And somehow, that’s become comforting to me. Overriding the urge to micromanage in exchange for reconciling the fact that some things just are (and will be), despite my best efforts, has been the only balm to soothe my what-if ridden soul. Has it abolished my anxiety altogether? LOL Absolutely not. (Not even an SSRI has been able to do that.) But it has brought me closer to an understanding: my brain may be wired this way and the world may be scary as hell, but I am not a god (yet). The things I can do to combat the rising tides of anxiety are simple (take an internet break, wash your damn hands, hang out with your family, find ways to lend a hand to your community as to remind yourself that you’re not in it alone), but they are also mighty. Why try to control everything when I can control my own choices? My own self? Parts of my own life? Why anoint myself as someone so special that I, and only I, hold the key to saving everything? I’m just some broad in Cambridge, Ontario. I believe a single person can change the world, but no one has by controlling every aspect of it.

So let’s see how this goes. Let’s face the onslaught of terribleness by acknowledging how shitty it feels, but that our power can be reserved for what we can see and touch and hear and do something about. Maybe your first act will be small. Maybe it’ll be the first step in building something that nurtures the community you live in. Maybe it will be taking a deep breath and reminding yourself that your anxiety will not alter the course of history. And absolving yourself of the pressure you’ve been breeding in your head. Either way, you’ve gotten this far. And you’ll be surprised at how far you can get by taking those first steps.

DATASET CONTENT:

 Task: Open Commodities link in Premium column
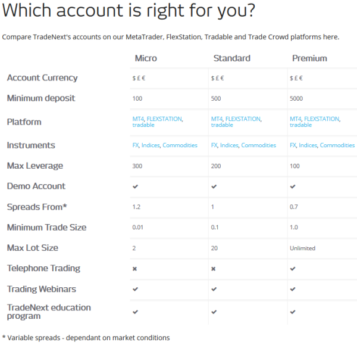[337, 145]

TASK INSTRUCTIONS:
**A)** Swap "community" for "neighborhood" in the anxiety essay, giving it again starting with the words "So let’s see" and stopping after "those first steps.".
**B)** According to the anxiety essay, in what place does the writer say they are?
Work only from the anxiety essay.

OUTPUTS IN ORDER:
**A)**
So let’s see how this goes. Let’s face the onslaught of terribleness by acknowledging how shitty it feels, but that our power can be reserved for what we can see and touch and hear and do something about. Maybe your first act will be small. Maybe it’ll be the first step in building something that nurtures the neighborhood you live in. Maybe it will be taking a deep breath and reminding yourself that your anxiety will not alter the course of history. And absolving yourself of the pressure you’ve been breeding in your head. Either way, you’ve gotten this far. And you’ll be surprised at how far you can get by taking those first steps.

**B)** Cambridge, Ontario.